CARTA KUBRICK
La pubblicità di Kubrick
Emanuele
Donadio
È nota
la spasmodica attenzione del regista Stanley Kubrick (nato nel 1928 e morto nel
1999) alla chiusura filologica del proprio testo filmico: i tempi biblici di
lavorazione, impensabili per qualsivoglia sistema di produzione
cinematografica; l’assoluta invisibilità mediatica; l’operare sempre con lo
stesso gruppo ristretto di persone fidate, spesso famigliari; la trasformazione
della propria casa in ufficio; il non mostrare a nessuno dei premontati; la
distruzione del girato scartato... Ebbene Kubrick, sostanzialmente da sempre,
ha anche curato più o meno direttamente i materiali promozionali dei propri
film, che quindi assumono la connotazione di creazione kubrickiana.
Una
conseguenza della leggendaria indipendenza di Kubrick è il controllo assoluto
di ogni fase della vita del film. Praticamente, Kubrick è il produttore (per
conto di proprie e altrui società di produzione) di tutti i suoi lungometraggi
(eccetto il film su commissione Spartacus)

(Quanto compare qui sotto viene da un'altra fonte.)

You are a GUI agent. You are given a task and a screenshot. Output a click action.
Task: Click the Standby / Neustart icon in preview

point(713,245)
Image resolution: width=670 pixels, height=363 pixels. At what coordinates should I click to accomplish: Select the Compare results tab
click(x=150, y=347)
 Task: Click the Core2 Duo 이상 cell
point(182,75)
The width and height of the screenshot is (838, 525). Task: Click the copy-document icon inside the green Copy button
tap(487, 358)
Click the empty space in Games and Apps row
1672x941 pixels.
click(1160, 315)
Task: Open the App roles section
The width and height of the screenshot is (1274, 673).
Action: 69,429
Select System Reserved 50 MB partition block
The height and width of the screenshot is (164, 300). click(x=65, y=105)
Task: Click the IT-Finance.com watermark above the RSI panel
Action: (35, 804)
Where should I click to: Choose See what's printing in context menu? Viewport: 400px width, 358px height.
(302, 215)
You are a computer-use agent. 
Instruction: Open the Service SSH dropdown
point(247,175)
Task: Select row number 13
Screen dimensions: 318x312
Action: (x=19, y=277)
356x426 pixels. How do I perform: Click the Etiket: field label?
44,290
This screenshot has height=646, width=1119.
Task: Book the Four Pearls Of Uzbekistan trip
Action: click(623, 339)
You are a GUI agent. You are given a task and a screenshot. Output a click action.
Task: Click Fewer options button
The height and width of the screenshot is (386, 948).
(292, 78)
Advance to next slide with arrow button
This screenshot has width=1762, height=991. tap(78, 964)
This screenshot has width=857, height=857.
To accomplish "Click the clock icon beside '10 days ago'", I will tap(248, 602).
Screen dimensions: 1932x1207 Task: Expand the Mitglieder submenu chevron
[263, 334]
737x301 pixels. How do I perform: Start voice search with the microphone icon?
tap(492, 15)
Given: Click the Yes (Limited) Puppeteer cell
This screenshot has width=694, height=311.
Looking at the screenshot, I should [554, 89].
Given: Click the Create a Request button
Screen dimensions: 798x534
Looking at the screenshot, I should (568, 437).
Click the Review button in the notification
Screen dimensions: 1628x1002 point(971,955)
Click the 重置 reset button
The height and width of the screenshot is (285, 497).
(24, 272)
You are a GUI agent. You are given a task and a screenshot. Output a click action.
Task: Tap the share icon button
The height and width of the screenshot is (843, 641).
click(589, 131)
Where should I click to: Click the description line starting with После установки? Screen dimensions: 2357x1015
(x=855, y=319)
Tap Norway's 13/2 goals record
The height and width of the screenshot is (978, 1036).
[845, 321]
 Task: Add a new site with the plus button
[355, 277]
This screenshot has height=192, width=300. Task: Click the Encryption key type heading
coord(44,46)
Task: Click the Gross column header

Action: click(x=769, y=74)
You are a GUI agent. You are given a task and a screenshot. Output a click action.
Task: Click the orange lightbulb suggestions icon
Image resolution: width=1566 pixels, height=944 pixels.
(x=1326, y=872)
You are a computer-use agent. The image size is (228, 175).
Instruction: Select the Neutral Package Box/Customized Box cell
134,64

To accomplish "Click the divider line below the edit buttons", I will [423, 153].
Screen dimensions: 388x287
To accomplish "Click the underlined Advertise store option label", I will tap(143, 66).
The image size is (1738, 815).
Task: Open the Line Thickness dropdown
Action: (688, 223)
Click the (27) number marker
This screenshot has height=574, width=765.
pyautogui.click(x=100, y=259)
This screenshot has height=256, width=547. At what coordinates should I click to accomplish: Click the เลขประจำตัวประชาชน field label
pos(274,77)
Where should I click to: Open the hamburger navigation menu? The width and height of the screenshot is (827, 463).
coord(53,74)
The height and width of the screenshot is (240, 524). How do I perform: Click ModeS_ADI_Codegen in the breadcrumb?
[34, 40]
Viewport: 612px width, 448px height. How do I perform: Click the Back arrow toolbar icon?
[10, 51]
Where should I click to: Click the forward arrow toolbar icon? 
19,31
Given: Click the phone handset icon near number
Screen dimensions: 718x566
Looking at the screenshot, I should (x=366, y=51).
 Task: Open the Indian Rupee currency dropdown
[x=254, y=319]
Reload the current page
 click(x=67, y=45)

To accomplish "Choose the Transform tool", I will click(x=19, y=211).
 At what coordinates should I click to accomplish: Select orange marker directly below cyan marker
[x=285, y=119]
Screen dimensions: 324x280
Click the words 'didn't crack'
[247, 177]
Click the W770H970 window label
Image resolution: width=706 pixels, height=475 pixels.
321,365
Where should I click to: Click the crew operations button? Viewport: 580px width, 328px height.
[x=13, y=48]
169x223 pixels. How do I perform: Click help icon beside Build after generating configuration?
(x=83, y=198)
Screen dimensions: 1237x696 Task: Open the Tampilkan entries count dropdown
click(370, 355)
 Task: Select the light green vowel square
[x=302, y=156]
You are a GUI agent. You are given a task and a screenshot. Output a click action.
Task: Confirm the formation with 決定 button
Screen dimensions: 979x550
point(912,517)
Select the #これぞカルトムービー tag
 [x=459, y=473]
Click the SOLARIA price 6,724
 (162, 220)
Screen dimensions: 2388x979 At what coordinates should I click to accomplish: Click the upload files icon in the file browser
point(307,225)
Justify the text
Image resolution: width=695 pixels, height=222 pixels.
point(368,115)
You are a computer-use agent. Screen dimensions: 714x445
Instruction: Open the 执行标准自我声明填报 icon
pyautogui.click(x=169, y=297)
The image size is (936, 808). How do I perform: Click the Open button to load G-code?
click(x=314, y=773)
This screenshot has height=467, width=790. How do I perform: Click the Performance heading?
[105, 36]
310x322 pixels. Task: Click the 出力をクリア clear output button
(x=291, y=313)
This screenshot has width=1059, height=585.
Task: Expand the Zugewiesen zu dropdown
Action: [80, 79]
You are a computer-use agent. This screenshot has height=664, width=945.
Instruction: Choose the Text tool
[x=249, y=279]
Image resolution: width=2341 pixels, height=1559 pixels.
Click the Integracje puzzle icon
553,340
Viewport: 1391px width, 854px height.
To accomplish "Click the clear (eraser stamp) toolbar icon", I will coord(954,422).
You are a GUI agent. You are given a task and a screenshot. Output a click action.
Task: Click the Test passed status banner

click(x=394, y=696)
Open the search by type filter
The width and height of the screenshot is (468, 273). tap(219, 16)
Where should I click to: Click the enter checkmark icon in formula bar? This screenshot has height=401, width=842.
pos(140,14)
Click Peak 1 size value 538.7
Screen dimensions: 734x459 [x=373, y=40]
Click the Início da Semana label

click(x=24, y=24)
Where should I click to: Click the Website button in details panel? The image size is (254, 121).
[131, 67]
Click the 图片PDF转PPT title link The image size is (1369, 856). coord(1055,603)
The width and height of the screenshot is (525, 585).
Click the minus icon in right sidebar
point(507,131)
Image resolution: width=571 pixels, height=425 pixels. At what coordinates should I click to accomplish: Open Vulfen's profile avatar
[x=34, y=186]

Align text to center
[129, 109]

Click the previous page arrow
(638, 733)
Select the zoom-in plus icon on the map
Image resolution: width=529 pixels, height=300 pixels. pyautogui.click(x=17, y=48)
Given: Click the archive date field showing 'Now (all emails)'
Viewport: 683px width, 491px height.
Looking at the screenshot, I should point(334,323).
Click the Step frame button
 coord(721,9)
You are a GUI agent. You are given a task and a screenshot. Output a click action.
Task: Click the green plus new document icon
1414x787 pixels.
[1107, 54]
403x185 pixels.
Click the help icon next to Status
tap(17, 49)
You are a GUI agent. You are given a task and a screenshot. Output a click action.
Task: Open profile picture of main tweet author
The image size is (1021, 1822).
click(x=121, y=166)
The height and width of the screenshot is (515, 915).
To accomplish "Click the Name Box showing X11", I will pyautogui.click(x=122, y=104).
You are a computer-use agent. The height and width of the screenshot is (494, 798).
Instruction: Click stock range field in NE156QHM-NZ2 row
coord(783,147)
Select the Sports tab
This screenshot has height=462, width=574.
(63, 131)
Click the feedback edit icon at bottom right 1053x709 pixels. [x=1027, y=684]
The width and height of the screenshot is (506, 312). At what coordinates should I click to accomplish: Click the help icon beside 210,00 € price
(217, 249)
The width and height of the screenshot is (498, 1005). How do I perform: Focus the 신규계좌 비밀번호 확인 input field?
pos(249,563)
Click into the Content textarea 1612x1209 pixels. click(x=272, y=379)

e del suo primo cortometraggio. Cioè: il suo lavoro continua con la stessa
forza del regista per quel che concerne la produzione, la distribuzione e (ciò
che qui interessa) la commercializzazione dei suoi film. Qui c’è il primo
paradosso tipicamente kubrickiano, paradigmaticamente sintetizzato dalla sua
origine: è nato, vissuto e ha lavorato negli Stati Uniti d’America, a cui tutti
i suoi film sono riferiti nel contenuto e nei mezzi. Da Arancia meccanica, le sue opere sono prodotte e distribuite da una
delle più grandi società cinematografiche del mondo, la statunitense Warner
Brothers, che, pur di averlo nella propria scuderia, gli concesse questo potere
assoluto unico nella storia del cinema. Tuttavia, da Lolita ha realizzato i suoi film in Europa, dove ha vissuto dai
tempi di Arancia meccanica. È
pacifica la valenza di opera d’arte di ogni suo film e la propria intransigenza
verso qualsiasi compromesso autoriale (per convenzione: l’artista autore
europeo). Va però considerata la prospettiva di una
nuova ontologia dell’opera d’arte, secondo la
quale l’opera trova una sua componente essenziale nella distribuzione, in
quanto ne garantisce l’essere all’interno della società, sulla quale infatti
incide, dimostrando così di essere viva. Il film continua a vivere in
una serie di passaggi e l’infinità delle sue possibili ricezioni determina
l’inevitabile continuo rigenerarsi e fraintendersi del testo filmico con ciò
che gli sta attorno. In altre parole, è costante l’attenzione
a onorare quel patto tra istanze produttive e istanze ricettive, la continua
porosità tra interno ed esterno dell’opera, tra opera e contesto, tra testo e
paratesto, dunque il rapporto col pubblico, l’attenzione al mercato e
all’industria cinematografica convenzionalmente riferita agli Stati Uniti
d’America, nonché la permeabilità dell’opera col mondo desiderante dello
spettatore, la vita comunicativa dell’opera, e strumento materiale di ciò sono
gli epitesti o paratesti promozionali del film.